• Extrait du texte:
Une vraie commission d'enquête
Madame Charbonneau manque à son devoir de
présider une commission d'enquête qui devrait nous renseigner sur les
stratagèmes afin de nous aider à comprendre les systèmes. Nous avons plutôt
droit à un cirque qui alimente les médias sociaux et les réseaux d'information
continue. Je ne suis pas juriste, mais je me fie aux commentaires de l'ex-juge
Suzanne Coupal et je trouve que cette femme a plein de bon sens dans ses
commentaires. Madame Charbonneau manque à ses devoirs élémentaires dans son
rôle actuel. Elle n'avait pas le droit de laisser passer les remarques
ironiques et les claquements de doigts de Me Lebel. Pas plus qu'elle
ne doit nous faire connaître son approbation ou sa désapprobation envers les
témoins qu'elle entend.
Madame Charbonneau devrait se garder une
petite gêne dans ses leçons de moralité à la petite semaine sur ce que devraient
faire ou ne pas faire un homme et une femme politiques. Traquer les stratagèmes,
les débusquer et proposer des recommandations pour chercher à faire en sorte
que de tels abus soient plus difficiles à l'avenir, voilà son rôle. Si j'en
crois le rapport d'étape qui a été déposé à la va-vite la semaine dernière, je
suis inquiet quant à l'avenir.

• Données fournies:
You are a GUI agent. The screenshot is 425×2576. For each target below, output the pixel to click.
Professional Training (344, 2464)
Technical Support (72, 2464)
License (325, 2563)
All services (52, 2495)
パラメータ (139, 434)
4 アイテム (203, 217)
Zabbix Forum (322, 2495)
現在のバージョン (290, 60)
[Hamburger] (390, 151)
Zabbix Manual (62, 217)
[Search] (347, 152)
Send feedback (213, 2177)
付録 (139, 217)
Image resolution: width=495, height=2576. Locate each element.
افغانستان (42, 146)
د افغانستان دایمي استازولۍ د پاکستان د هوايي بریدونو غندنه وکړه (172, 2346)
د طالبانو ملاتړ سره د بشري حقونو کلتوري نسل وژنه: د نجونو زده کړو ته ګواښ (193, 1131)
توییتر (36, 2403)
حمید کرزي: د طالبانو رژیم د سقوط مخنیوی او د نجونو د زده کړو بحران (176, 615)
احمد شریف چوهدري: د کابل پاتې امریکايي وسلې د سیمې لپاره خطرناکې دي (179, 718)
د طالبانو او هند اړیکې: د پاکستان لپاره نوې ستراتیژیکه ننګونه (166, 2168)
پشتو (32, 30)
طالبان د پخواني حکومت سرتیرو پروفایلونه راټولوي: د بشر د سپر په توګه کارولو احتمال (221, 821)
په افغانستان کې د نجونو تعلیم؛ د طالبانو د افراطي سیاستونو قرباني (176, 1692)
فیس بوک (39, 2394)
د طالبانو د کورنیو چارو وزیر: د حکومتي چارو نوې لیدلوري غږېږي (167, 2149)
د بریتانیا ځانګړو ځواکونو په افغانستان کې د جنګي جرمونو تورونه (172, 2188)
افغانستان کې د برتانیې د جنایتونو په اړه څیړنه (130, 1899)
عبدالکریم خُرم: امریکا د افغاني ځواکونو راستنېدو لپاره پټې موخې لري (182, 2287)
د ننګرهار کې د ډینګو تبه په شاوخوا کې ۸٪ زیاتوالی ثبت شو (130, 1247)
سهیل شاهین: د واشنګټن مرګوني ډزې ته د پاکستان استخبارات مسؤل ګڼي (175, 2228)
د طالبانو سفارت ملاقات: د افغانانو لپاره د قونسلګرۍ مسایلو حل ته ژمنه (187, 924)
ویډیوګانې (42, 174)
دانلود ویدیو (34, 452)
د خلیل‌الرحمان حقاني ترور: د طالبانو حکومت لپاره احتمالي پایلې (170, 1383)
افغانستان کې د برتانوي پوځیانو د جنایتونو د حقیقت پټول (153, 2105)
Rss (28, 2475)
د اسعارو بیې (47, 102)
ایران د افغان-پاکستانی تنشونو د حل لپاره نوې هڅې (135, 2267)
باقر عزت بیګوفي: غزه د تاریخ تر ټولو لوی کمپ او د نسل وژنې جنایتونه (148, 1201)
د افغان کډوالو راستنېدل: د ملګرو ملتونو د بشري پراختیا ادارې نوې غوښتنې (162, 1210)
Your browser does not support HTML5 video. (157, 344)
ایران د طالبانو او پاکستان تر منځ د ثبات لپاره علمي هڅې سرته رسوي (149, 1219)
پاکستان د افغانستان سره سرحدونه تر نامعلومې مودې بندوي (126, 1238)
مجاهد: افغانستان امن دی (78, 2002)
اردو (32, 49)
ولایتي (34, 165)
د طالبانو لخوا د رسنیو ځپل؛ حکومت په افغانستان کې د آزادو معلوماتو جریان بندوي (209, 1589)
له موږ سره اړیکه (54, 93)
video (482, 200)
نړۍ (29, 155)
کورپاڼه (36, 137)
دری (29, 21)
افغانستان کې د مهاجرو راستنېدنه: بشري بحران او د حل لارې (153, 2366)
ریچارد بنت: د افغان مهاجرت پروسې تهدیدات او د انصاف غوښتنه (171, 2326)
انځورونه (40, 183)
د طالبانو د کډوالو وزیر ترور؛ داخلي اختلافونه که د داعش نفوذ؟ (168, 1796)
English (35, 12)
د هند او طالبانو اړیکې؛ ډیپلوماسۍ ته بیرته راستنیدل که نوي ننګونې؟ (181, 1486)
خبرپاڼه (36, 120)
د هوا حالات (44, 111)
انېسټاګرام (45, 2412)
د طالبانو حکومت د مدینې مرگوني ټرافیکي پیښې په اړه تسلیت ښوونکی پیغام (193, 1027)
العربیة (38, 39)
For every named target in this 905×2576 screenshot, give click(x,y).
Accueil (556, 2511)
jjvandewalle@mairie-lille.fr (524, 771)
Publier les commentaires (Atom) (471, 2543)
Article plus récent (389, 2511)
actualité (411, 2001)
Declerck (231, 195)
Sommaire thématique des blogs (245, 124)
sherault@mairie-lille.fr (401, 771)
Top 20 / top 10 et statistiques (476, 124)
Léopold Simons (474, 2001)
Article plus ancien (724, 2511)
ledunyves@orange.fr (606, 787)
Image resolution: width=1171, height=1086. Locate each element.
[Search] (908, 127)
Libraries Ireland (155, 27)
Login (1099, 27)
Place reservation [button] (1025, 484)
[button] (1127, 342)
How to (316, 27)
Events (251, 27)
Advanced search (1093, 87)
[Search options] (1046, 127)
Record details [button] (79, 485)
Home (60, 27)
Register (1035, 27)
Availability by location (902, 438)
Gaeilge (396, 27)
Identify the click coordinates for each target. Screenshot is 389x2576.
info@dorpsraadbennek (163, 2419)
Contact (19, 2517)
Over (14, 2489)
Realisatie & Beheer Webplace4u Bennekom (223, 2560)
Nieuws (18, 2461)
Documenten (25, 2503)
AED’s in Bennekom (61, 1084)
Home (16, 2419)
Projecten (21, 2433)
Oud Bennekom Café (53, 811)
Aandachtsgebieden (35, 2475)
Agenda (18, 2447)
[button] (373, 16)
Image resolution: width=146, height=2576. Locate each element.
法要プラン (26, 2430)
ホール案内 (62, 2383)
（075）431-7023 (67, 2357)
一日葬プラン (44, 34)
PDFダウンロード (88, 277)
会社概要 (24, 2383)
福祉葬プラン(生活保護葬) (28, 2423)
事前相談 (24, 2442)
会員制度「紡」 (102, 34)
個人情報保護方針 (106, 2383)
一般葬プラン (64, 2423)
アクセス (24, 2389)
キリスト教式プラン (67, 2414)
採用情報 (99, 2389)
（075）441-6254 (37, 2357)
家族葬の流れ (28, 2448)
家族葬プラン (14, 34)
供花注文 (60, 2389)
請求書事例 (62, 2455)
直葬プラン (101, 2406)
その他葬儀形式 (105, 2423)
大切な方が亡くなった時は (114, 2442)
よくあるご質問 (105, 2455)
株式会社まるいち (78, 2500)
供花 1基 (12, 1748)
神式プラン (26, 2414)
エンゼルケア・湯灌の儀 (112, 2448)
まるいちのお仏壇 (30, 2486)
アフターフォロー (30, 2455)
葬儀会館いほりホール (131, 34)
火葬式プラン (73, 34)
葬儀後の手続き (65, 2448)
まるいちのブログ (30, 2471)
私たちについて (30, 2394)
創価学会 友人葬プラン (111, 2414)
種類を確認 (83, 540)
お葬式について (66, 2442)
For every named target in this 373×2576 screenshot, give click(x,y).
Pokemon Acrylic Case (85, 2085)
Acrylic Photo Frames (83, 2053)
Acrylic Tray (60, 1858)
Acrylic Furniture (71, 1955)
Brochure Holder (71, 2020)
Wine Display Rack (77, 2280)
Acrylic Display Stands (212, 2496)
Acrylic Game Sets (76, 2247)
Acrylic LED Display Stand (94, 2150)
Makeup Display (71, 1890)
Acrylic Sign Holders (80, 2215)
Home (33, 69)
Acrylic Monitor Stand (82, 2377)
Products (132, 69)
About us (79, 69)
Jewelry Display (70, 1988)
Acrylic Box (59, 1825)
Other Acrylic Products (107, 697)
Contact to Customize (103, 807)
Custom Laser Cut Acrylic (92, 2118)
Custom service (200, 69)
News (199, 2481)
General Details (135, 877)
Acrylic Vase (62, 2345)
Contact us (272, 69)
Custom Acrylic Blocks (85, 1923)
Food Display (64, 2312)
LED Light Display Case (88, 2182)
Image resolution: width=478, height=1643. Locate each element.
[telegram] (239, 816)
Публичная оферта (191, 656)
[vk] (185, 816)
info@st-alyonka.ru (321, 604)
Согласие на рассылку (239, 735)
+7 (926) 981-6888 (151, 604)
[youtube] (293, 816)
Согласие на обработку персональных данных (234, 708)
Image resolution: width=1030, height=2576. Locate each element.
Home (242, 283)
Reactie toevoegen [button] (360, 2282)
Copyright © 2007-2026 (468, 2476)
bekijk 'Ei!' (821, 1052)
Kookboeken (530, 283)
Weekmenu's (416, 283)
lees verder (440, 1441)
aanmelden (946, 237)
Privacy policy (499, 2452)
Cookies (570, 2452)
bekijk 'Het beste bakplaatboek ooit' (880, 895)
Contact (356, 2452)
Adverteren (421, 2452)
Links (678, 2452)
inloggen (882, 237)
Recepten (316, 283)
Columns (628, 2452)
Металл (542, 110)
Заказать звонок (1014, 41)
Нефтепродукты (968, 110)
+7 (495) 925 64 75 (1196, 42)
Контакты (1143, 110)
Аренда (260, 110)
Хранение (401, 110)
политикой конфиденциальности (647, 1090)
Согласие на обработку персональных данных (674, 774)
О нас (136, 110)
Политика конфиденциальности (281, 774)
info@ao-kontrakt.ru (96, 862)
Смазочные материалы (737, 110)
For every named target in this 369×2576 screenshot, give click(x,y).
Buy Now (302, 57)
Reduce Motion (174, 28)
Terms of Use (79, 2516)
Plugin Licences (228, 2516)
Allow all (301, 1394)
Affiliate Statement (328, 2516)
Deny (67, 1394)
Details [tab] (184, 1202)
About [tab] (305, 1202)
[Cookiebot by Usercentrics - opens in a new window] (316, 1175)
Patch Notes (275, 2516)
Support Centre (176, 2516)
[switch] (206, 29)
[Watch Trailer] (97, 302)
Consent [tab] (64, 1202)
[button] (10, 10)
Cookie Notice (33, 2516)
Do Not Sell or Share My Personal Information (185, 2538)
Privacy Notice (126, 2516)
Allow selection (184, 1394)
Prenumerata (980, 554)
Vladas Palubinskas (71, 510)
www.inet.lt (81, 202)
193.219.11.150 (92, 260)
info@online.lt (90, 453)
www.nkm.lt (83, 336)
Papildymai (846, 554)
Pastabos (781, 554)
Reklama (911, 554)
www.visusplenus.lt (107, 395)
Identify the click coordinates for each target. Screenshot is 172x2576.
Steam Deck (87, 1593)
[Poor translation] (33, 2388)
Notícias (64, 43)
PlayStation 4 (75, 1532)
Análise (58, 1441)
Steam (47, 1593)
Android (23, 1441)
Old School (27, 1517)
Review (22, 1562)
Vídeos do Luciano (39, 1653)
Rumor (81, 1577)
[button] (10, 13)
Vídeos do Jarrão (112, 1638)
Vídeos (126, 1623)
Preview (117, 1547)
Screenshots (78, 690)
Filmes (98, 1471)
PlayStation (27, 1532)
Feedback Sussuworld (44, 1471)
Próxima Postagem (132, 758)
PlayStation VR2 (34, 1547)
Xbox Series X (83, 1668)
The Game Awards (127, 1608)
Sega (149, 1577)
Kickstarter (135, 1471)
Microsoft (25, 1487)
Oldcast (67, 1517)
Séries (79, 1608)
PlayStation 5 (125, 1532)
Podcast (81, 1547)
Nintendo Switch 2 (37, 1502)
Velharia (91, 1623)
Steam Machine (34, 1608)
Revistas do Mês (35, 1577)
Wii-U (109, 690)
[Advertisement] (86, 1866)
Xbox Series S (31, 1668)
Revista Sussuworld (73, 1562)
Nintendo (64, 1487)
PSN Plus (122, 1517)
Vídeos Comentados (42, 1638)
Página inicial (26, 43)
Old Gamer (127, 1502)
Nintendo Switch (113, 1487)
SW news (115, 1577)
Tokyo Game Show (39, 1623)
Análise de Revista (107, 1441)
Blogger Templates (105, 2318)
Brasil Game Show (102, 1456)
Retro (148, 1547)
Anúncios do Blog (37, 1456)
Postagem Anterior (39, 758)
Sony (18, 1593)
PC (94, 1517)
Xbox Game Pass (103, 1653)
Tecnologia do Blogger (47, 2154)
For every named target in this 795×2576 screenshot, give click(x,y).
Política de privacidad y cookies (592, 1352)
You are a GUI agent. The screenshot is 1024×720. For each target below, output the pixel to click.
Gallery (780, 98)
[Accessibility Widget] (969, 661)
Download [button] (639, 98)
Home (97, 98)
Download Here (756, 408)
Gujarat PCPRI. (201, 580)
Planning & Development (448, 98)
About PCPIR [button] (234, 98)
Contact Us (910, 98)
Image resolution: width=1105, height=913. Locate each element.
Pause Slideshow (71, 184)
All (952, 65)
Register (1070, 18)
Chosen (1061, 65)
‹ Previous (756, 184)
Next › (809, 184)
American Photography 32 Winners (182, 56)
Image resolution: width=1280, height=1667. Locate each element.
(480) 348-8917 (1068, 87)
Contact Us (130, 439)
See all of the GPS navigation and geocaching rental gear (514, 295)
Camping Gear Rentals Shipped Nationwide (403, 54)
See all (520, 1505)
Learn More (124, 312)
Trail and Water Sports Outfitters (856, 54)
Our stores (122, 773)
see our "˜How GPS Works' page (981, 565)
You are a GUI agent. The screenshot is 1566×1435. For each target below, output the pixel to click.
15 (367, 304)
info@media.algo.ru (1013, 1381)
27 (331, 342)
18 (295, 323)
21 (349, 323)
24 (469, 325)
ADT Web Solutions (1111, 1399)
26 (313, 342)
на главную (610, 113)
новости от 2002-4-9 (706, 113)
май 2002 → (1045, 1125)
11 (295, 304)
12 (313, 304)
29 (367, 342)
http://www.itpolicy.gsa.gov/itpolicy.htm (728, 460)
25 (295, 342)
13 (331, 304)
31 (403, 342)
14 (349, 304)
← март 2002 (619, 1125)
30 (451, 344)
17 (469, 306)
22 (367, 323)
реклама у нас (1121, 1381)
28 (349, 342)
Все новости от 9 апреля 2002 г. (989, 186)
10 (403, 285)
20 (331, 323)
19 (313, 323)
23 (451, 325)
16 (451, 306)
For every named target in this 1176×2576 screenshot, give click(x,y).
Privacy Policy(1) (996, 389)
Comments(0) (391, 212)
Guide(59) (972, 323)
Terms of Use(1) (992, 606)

• Consigne:
Recopiez intégralement le texte sur la commission d'enquête, sans y changer un seul mot. La liste provient d'une autre source.

• Réponse:
Une vraie commission d'enquête
Madame Charbonneau manque à son devoir de
présider une commission d'enquête qui devrait nous renseigner sur les
stratagèmes afin de nous aider à comprendre les systèmes. Nous avons plutôt
droit à un cirque qui alimente les médias sociaux et les réseaux d'information
continue. Je ne suis pas juriste, mais je me fie aux commentaires de l'ex-juge
Suzanne Coupal et je trouve que cette femme a plein de bon sens dans ses
commentaires. Madame Charbonneau manque à ses devoirs élémentaires dans son
rôle actuel. Elle n'avait pas le droit de laisser passer les remarques
ironiques et les claquements de doigts de Me Lebel. Pas plus qu'elle
ne doit nous faire connaître son approbation ou sa désapprobation envers les
témoins qu'elle entend.
Madame Charbonneau devrait se garder une
petite gêne dans ses leçons de moralité à la petite semaine sur ce que devraient
faire ou ne pas faire un homme et une femme politiques. Traquer les stratagèmes,
les débusquer et proposer des recommandations pour chercher à faire en sorte
que de tels abus soient plus difficiles à l'avenir, voilà son rôle. Si j'en
crois le rapport d'étape qui a été déposé à la va-vite la semaine dernière, je
suis inquiet quant à l'avenir.